# RSlogix 5000



## HARRY304E (Sep 15, 2010)

psobero said:


> Now that movies, music and software is "shared" on line for free, does anyone know where I can download the software for RSlogix 5000 for free??? I mean, share it for free... :whistling2:



Look here....http://www.google.com/search?source...UTF-8&rlz=1T4ADRA_enUS404US404&q=RSlogix+5000


----------



## psobero (Jan 10, 2011)

HARRY304E said:


> Look here....http://www.google.com/search?source...UTF-8&rlz=1T4ADRA_enUS404US404&q=RSlogix+5000


 


No good Maverick..


----------



## MDShunk (Jan 7, 2007)

Since you need a USB dongle for 5000, I doubt it. 
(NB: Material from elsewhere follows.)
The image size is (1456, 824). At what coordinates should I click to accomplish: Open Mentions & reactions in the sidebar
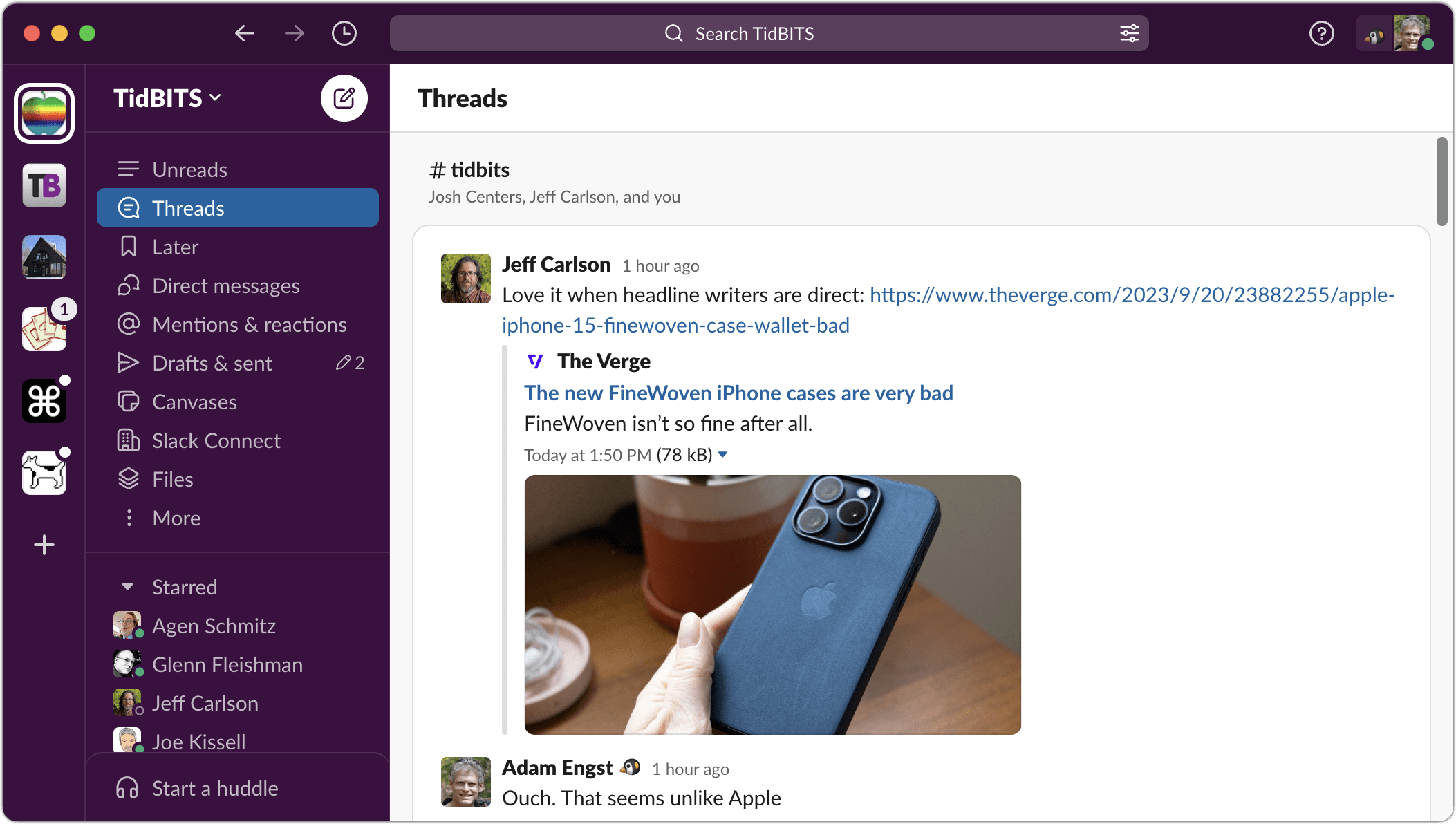tap(249, 324)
I'll be upgrading to Pro soon, so I'm not sure if my old copy will be able to be sold or not. The Pro upgrade may take my existing dongle. I'm not sure.


----------



## Edrick (Jun 6, 2010)

What kind of logic is that? Since people are illegally pirating movies it's ok to do it to software too?


----------



## psobero (Jan 10, 2011)

Edrick said:


> What kind of logic is that? Since people are illegally pirating movies it's ok to do it to software too?


 

You got it! :thumbsup: :thumbup:


----------



## McClary’s Electrical (Feb 21, 2009)

I doubt it could be done very easily. I had a laptop crash and when we got it back from the computer guru's, it was missing 10,000 dollars in RS linx and RS logix software. I had to do alot of talking with the reps to get it straight and installed on another laptop.


----------



## tommu56 (Nov 19, 2010)

The newer version key is to the mac address on nic.
They don't fail nearly as much as a hard drive it has saved my but a couple times. It still takes a phone call to restore but it is pretty painless other than loading the software.


----------



## Leroy (Jan 17, 2011)

Becuase the newer AB software attaches to the licesne file to A mac address doesnt mean you cant make one copy of the software into a bunch more. Now the only reason i learned this is becuase we bought the offical AB traini g software and they made us link to to only one .lic at a time and that drove me crazy. So i learned about "spoofing mac address" which work. And then i learned i could buy $1 bluetooth dongles on amazon and link the .lic to it and when ever i need AB software i just plug in my dongle to any computer and presto it offical. But you still need a real copy of the software atleast once to make any of this work


----------



## MDShunk (Jan 7, 2007)

Leroy said:


> Becuase the newer AB software attaches to the licesne file to A mac address doesnt mean you cant make one copy of the software into a bunch more. Now the only reason i learned this is becuase we bought the offical AB traini g software and they made us link to to only one .lic at a time and that drove me crazy. So i learned about "spoofing mac address" which work. And then i learned i could buy $1 bluetooth dongles on amazon and link the .lic to it and when ever i need AB software i just plug in my dongle to any computer and presto it offical. But you still need a real copy of the software atleast once to make any of this work


I was trying to just lay down the trail of bread crumbs in my post, but there you have it in black and white... :laughing:


----------